Barbara recently shared with us her story and memories of her family and time at Bolton School, including during the war.
“We, the Jary family, came to Bolton school in 1928. I came in a washing basket on the back seat of the car. My father, W F Jary, was appointed as Head of Science on the day that I was born. He was planning the science labs in the new building. We lived at 197 Chorley Road, which was Bolton School previously; the new building was endowed by Lord Leverhulme. In 1939, the old building was taken over by ARP – Air Raid Precautions – we moved to 44 Devonshire Road. The girls’ quadrangle was tunnelled for air raid shelters. My dad was the air raid warden and had to organise a rota for night patrol. Actually, the only bomb in the district was a buzz bomb in Atherton.
"Meanwhile, where Bill Jary was the chemistry teacher, his younger brother, Geoff, taught biology and was he who wrote 'Albert goes to Bolton School'. He was a talented dare devil and bought me a Hornby train set.

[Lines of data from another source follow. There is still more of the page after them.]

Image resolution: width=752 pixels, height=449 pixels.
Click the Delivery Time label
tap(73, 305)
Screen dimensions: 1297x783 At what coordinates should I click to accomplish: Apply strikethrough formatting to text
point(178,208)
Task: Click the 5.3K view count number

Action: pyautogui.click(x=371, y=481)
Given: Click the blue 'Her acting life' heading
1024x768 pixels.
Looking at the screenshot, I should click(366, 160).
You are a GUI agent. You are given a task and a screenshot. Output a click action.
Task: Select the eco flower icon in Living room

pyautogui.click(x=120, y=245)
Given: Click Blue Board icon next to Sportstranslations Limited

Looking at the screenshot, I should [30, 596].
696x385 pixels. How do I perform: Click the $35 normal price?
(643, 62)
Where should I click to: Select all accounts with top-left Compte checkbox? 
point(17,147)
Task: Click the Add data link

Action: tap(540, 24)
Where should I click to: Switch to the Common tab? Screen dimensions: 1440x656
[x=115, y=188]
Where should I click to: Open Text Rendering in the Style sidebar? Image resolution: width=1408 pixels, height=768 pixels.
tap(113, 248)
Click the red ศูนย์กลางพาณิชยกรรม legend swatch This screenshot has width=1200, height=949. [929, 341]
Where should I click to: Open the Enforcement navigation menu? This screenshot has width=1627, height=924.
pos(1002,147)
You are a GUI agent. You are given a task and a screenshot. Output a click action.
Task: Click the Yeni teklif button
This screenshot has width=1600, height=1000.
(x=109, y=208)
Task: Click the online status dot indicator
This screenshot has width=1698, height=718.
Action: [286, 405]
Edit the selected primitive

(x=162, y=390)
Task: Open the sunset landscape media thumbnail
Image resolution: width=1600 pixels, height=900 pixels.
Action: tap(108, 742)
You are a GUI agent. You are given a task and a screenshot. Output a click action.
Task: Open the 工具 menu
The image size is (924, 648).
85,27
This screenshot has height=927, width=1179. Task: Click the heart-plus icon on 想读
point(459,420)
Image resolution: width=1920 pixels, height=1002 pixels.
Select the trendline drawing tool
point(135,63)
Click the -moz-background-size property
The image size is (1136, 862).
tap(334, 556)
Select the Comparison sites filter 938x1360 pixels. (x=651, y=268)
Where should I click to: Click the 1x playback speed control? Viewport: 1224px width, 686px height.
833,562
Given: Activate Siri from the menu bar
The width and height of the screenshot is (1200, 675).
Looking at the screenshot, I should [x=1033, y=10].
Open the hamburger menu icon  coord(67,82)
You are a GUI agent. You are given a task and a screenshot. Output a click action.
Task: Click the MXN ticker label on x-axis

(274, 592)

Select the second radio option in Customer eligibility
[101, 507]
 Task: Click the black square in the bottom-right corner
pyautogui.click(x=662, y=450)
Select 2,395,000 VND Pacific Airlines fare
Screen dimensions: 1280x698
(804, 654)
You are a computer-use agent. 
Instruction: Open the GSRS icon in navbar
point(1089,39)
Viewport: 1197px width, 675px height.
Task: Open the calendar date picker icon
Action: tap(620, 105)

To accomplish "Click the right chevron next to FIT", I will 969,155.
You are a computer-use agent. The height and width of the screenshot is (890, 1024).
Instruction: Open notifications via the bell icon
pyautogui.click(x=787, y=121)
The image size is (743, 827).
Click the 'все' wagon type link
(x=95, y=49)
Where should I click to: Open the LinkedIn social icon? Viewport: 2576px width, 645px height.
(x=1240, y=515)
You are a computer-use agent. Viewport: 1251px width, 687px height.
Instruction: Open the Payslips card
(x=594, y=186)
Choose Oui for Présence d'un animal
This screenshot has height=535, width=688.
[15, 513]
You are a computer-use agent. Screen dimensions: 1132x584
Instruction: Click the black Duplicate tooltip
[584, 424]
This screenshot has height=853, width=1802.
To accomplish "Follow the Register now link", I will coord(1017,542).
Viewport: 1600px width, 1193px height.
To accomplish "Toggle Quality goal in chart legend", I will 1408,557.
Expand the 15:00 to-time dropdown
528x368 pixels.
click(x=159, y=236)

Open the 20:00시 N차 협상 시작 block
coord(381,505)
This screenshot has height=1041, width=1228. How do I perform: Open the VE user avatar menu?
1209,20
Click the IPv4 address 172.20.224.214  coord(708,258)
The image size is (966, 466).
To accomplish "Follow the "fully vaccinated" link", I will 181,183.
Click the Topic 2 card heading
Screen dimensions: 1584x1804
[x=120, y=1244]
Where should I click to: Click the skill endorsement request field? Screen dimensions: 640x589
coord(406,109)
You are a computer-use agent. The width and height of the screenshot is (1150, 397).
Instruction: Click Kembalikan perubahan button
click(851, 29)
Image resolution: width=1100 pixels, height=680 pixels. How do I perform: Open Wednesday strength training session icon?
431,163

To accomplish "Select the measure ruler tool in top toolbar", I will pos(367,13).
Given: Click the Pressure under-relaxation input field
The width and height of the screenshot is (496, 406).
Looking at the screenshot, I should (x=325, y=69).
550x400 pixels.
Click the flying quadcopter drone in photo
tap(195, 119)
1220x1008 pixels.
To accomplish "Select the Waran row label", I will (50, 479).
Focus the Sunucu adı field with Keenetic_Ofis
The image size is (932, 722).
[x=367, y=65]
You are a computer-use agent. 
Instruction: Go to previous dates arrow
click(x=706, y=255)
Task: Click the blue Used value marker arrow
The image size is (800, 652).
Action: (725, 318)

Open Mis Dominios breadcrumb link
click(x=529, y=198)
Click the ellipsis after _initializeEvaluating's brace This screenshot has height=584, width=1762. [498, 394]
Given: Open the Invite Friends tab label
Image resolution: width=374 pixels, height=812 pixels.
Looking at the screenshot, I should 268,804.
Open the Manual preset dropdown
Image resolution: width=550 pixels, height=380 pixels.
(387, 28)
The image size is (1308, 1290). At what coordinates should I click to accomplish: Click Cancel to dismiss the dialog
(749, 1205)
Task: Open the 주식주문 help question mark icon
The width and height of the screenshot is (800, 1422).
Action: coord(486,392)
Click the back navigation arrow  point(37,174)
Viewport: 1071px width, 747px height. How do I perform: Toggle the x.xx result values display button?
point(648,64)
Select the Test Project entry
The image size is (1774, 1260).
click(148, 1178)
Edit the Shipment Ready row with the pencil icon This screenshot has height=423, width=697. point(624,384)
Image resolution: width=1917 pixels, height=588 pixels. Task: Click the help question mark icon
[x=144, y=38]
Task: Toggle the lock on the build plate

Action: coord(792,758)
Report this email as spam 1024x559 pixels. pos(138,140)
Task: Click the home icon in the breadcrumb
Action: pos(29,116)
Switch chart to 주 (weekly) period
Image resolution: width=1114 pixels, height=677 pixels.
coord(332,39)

After several years he left to take a head of department job elsewhere.
“Bill Jary had a biology garden beyond the playground of Beech House with a pond and many interesting plants. It was a beneficial learning facility, but was used to grow vegetables during the war years.
“Miss Drury was head of Beech House; she was strict but fair and kind. Our arithmetic lessons always began with a test, 10 mental arithmetic, and English lessons always began with a spelling test, swap with your neighbour for marking. There were no married women teachers, my mother had to stop teaching when she married, though a Mrs Blackenberg came once a week and we made calico aprons and embroidered the top fold. I do not remember any other needlework at Bolton School.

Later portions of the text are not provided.